* PROBLEM STATEMENT
Look below for the line containing "Continue without Cookies (42, 2554)"; from there through the line containing "Image resolution: width=375, height=2212.", both lines included, please set down each line exactly and nothing else.

[Stored items]
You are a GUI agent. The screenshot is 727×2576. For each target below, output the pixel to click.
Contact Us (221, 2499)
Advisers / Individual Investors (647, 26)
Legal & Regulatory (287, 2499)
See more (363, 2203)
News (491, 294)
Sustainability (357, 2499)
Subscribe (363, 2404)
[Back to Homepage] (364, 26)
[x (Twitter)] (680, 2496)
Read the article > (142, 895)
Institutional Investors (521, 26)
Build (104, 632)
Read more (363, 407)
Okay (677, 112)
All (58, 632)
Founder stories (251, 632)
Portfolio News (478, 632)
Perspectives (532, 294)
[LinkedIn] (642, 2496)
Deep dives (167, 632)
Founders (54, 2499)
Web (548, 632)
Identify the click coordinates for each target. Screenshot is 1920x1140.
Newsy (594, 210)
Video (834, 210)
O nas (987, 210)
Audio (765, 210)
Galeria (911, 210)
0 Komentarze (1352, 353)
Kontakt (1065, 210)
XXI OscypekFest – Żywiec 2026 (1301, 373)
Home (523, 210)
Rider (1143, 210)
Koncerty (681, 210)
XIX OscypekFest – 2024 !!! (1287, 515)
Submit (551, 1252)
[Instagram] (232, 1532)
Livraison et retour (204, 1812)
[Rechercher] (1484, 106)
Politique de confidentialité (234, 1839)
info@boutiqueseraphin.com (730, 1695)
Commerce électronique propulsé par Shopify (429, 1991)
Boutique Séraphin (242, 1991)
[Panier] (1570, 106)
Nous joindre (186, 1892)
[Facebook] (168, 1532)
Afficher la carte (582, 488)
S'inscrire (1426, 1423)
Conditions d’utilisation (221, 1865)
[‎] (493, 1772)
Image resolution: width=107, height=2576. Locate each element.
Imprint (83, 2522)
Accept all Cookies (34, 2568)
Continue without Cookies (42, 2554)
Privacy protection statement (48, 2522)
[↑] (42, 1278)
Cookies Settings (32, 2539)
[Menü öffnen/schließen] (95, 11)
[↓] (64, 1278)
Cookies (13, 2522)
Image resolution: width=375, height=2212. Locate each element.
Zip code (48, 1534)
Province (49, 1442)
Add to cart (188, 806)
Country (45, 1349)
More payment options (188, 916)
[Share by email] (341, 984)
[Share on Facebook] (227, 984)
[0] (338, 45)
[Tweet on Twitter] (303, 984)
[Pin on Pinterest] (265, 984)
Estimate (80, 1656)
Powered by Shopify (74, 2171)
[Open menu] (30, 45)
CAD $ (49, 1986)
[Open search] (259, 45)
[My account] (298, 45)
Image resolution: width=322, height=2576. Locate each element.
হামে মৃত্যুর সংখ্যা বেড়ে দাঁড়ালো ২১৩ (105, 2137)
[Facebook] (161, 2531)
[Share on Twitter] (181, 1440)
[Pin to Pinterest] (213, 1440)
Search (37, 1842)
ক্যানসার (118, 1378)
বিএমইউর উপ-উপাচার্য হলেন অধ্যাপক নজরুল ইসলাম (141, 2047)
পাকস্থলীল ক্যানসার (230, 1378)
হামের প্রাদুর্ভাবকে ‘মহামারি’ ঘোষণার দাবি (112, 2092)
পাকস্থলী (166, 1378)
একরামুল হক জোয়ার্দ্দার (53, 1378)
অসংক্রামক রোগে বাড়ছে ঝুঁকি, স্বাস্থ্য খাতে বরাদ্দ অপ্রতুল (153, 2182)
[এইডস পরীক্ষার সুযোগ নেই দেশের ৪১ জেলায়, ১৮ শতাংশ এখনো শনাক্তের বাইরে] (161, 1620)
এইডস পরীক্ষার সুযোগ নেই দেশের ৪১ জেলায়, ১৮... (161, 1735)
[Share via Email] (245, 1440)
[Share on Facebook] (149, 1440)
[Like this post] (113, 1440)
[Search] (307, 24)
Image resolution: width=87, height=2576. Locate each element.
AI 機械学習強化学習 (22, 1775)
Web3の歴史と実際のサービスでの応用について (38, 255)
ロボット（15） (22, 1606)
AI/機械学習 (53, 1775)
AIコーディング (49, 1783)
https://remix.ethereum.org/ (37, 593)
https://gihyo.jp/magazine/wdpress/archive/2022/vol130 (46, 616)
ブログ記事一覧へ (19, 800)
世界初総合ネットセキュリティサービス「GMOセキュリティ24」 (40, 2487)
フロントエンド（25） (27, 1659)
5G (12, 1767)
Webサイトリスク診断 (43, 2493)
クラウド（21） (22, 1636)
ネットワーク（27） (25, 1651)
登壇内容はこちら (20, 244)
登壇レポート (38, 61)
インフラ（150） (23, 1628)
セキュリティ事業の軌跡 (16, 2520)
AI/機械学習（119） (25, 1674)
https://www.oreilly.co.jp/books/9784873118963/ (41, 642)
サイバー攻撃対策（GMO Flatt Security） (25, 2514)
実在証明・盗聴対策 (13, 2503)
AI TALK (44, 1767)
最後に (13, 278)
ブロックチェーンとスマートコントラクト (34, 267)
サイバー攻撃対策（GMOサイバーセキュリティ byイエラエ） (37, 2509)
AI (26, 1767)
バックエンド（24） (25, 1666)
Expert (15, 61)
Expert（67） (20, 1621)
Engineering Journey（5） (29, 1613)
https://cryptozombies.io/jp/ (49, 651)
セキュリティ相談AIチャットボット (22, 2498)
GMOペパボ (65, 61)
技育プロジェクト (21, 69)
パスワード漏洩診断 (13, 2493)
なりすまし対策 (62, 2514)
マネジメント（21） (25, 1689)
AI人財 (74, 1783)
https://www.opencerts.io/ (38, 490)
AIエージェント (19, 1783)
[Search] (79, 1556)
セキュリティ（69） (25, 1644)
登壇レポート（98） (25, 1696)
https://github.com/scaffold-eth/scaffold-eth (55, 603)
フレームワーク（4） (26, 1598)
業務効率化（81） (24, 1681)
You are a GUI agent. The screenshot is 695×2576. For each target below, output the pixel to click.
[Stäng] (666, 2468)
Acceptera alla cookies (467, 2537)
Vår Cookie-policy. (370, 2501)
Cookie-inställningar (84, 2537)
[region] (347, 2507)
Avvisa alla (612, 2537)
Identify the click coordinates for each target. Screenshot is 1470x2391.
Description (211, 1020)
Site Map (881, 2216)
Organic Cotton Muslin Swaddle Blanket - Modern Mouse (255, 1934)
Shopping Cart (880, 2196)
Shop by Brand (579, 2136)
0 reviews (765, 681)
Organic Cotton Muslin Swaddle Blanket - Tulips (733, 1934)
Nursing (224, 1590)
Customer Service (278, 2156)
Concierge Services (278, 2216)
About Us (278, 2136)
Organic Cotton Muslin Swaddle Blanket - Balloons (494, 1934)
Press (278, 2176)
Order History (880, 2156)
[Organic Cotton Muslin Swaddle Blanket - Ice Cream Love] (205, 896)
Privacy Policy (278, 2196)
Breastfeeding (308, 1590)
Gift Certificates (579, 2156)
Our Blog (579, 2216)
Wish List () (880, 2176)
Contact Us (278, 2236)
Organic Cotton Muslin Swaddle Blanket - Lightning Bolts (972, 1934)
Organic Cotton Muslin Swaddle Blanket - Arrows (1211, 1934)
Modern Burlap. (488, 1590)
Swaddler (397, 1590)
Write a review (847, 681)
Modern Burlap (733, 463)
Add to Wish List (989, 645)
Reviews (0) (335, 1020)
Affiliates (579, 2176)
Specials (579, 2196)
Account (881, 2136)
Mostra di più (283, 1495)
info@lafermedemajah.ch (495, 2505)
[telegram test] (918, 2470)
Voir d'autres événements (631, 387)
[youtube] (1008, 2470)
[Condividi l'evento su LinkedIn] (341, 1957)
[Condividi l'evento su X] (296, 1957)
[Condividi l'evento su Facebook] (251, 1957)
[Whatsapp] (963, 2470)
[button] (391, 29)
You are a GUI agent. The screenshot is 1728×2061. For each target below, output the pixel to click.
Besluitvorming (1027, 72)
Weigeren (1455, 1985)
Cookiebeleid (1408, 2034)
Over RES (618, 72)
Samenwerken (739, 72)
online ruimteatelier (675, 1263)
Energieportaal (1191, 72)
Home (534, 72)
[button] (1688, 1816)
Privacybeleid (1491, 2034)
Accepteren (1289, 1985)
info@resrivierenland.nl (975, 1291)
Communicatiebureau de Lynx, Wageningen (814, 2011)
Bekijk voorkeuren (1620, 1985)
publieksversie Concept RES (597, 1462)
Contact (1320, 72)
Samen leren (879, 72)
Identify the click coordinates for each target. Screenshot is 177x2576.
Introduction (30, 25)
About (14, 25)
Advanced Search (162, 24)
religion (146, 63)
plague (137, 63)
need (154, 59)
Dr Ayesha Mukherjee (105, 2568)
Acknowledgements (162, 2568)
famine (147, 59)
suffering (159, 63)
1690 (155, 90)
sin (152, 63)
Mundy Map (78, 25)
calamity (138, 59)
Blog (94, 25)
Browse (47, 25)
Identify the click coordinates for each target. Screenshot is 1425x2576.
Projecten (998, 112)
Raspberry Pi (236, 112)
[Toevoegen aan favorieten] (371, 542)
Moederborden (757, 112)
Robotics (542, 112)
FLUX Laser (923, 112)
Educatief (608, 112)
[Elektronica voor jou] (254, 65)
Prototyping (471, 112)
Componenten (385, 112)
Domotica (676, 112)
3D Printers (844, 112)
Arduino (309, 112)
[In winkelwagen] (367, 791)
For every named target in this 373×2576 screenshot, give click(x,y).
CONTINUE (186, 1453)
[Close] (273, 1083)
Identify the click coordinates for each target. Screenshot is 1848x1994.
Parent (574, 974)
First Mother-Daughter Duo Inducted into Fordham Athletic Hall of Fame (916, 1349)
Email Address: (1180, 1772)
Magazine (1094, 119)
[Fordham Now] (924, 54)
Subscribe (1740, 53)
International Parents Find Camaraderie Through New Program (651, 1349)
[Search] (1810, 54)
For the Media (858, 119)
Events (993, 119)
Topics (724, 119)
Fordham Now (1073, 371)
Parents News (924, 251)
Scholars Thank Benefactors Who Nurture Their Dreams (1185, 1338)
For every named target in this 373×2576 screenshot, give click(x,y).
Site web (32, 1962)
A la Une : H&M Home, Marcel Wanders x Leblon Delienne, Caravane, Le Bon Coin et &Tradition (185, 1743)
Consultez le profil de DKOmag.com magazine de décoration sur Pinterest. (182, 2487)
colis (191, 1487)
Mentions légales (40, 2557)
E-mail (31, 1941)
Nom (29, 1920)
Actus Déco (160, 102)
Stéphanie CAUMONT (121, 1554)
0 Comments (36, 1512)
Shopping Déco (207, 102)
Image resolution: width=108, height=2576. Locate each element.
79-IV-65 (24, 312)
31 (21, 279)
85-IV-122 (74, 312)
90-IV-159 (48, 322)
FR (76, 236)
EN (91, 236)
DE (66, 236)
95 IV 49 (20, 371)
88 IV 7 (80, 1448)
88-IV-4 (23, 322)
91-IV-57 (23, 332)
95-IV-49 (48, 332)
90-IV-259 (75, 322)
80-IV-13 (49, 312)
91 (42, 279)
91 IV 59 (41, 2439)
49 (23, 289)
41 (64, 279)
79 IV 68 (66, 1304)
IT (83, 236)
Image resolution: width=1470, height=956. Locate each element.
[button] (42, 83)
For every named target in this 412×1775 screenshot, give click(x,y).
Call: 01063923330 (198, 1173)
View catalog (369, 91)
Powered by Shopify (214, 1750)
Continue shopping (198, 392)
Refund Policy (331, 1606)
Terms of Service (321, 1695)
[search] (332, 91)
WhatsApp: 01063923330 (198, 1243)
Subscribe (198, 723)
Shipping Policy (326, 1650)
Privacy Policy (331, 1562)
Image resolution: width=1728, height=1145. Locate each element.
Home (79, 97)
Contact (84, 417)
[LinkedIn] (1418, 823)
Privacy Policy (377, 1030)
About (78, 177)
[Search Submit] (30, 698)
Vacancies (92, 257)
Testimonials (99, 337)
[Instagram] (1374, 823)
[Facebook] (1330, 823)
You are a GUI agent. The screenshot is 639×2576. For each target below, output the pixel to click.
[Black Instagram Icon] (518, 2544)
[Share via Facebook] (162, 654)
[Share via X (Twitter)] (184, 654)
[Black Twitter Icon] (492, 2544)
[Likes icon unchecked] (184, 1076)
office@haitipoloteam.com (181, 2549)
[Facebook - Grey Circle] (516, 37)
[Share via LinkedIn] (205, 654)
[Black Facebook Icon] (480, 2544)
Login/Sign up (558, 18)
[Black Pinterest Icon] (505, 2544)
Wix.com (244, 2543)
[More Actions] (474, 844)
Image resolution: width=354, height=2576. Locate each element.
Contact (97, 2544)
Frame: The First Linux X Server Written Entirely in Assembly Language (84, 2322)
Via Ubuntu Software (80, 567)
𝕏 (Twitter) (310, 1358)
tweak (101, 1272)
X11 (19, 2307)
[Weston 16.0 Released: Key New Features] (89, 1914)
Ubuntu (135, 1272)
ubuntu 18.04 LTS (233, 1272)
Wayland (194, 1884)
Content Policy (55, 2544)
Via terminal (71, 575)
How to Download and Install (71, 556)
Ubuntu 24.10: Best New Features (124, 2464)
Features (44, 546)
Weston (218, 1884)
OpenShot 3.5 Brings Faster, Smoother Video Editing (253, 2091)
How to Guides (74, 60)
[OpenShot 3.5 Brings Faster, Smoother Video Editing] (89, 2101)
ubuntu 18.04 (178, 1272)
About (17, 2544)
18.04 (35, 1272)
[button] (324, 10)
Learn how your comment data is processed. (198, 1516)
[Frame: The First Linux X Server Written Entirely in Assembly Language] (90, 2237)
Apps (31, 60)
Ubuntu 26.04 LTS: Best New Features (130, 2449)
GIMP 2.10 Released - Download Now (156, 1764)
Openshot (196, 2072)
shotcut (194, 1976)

* OUTPUT OF THE EXERCISE
Continue without Cookies (42, 2554)
Privacy protection statement (48, 2522)
[↑] (42, 1278)
Cookies Settings (32, 2539)
[Menü öffnen/schließen] (95, 11)
[↓] (64, 1278)
Cookies (13, 2522)
Image resolution: width=375, height=2212. Locate each element.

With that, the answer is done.